Exercise: Range to output from the entries below: the line containing "Select the yellow Düz legend swatch" through the line containing "has width=1024, height=547.". Set it down exactly, ends included, nothing else.
[Task data Boundary: Start]
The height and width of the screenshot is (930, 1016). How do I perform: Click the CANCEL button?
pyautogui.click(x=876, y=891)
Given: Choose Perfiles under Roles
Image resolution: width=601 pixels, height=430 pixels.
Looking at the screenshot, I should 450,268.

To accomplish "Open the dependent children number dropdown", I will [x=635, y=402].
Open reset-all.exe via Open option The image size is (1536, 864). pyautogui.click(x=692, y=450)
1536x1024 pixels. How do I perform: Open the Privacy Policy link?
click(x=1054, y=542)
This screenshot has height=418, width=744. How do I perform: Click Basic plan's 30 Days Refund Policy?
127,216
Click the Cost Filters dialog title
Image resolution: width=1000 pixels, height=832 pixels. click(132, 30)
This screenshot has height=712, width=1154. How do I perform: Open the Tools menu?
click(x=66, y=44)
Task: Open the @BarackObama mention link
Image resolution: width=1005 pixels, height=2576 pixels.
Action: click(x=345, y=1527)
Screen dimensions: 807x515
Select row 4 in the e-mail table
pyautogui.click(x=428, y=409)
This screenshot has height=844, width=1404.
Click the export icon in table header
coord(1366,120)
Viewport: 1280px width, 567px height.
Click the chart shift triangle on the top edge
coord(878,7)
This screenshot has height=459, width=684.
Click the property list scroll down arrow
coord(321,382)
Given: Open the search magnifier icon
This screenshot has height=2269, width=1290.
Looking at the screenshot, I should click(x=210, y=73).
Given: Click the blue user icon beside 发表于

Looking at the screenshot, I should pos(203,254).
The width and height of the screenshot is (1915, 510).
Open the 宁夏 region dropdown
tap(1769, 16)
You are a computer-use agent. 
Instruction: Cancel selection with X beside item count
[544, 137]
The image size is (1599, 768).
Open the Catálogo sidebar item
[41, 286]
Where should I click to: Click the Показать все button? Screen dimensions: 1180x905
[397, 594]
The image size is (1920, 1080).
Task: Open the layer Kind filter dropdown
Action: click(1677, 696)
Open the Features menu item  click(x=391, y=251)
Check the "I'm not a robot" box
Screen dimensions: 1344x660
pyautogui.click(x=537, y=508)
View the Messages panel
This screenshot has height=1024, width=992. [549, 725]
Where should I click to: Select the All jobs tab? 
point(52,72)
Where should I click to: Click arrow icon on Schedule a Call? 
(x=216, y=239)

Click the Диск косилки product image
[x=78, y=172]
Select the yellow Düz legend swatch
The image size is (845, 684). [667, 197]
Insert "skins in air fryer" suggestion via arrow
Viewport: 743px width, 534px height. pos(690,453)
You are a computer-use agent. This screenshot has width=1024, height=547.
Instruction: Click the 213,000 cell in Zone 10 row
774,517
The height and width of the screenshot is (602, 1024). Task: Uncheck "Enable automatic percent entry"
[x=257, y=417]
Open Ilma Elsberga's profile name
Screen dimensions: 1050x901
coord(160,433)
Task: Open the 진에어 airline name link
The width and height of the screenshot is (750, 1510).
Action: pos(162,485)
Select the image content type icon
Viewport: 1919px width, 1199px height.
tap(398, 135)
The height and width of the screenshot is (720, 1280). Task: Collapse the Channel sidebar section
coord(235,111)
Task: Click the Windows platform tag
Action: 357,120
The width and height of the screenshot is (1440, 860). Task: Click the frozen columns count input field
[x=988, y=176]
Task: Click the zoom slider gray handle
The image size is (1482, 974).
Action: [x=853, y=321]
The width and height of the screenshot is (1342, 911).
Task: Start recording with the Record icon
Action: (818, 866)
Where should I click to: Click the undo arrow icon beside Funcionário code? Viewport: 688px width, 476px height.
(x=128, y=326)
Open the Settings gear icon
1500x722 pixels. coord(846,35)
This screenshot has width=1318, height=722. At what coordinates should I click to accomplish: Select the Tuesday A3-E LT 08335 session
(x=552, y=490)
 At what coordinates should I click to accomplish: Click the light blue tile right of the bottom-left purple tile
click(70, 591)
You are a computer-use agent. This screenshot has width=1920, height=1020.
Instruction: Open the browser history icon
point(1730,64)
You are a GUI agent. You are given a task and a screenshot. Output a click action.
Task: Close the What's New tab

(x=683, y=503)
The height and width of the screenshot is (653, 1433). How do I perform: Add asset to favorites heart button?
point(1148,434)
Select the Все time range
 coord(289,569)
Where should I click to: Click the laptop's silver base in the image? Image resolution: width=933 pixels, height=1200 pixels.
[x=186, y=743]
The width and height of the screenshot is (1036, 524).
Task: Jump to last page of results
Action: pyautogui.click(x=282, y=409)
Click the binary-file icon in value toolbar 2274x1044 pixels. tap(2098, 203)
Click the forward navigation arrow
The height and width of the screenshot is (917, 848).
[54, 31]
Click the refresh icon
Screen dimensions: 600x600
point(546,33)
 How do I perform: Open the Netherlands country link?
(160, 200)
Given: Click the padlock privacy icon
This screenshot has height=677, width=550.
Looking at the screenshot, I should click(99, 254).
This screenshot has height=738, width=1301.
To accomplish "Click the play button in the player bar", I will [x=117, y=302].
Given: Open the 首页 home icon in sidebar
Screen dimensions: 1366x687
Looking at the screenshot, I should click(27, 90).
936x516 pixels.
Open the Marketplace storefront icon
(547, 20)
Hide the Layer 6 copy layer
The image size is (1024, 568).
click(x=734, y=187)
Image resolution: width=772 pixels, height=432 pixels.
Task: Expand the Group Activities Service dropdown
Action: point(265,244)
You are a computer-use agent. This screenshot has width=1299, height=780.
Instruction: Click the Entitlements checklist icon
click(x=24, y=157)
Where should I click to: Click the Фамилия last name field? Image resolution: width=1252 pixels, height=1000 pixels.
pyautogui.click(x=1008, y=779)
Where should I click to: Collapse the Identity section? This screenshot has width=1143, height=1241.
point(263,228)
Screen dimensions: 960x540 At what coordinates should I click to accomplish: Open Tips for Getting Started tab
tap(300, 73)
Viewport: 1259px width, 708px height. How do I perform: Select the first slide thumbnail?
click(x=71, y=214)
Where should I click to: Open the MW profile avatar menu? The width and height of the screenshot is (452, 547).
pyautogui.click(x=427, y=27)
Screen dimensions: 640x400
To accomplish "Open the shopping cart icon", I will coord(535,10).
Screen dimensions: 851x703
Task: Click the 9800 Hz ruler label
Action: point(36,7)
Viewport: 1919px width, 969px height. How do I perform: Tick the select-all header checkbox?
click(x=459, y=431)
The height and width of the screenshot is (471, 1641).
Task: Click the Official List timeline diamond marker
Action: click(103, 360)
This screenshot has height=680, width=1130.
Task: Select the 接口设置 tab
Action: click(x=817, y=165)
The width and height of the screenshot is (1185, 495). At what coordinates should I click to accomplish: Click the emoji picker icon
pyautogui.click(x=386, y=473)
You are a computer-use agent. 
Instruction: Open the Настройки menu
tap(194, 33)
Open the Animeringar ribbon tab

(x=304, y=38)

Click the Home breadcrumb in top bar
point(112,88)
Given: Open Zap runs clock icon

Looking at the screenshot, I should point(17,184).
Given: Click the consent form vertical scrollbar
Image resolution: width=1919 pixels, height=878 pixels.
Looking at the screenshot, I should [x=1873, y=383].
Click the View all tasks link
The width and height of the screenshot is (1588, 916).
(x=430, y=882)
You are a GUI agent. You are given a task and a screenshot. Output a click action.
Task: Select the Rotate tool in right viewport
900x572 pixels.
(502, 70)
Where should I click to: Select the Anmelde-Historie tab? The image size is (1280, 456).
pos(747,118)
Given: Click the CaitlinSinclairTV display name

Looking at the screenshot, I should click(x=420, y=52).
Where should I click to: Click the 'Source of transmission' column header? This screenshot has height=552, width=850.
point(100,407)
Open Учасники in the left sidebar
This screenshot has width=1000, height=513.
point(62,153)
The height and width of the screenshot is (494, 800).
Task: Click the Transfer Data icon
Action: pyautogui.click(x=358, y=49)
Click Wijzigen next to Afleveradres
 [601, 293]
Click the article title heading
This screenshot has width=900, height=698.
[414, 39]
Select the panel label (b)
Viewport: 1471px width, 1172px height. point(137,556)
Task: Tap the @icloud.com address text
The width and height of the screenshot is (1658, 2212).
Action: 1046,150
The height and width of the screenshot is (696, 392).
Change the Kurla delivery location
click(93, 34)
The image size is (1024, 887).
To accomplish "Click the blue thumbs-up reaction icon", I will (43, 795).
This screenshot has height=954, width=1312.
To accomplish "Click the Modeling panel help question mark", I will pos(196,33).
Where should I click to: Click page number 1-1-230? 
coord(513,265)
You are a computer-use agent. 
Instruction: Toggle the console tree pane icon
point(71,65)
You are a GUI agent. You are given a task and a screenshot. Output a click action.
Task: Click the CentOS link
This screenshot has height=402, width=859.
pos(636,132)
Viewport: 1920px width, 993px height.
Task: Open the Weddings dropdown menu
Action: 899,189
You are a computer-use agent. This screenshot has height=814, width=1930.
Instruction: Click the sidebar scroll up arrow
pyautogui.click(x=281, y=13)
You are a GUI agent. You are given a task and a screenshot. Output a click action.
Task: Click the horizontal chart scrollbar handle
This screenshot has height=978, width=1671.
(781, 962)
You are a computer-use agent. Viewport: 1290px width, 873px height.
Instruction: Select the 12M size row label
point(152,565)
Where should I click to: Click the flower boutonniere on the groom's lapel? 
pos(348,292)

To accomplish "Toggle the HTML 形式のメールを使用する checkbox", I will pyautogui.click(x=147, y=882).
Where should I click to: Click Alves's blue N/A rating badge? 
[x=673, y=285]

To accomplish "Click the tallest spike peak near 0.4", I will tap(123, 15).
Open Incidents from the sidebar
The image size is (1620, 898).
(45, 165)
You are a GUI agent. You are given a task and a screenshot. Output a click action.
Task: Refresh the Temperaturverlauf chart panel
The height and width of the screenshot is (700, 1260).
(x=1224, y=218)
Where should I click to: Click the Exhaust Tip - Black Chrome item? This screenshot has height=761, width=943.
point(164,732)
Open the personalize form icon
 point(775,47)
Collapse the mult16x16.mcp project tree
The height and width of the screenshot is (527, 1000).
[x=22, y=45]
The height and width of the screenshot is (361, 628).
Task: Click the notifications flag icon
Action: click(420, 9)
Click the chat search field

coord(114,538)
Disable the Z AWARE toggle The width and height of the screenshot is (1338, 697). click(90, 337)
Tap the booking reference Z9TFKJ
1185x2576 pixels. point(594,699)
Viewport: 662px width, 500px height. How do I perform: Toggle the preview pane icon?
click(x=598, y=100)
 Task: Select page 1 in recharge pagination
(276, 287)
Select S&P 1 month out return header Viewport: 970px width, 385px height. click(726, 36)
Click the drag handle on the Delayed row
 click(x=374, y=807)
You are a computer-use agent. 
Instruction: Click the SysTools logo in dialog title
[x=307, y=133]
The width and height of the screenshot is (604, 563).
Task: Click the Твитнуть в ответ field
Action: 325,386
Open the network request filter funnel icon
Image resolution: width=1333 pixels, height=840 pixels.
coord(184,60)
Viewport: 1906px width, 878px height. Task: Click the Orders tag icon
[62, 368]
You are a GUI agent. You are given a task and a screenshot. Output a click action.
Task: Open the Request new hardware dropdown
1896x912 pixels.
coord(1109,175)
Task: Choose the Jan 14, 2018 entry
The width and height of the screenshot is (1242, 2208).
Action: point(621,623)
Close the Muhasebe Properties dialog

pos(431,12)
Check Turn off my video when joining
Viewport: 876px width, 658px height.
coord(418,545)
[Task data Boundary: End]
Written response:
Select the yellow Düz legend swatch
The image size is (845, 684). [667, 197]
Insert "skins in air fryer" suggestion via arrow
Viewport: 743px width, 534px height. pos(690,453)
You are a computer-use agent. This screenshot has width=1024, height=547.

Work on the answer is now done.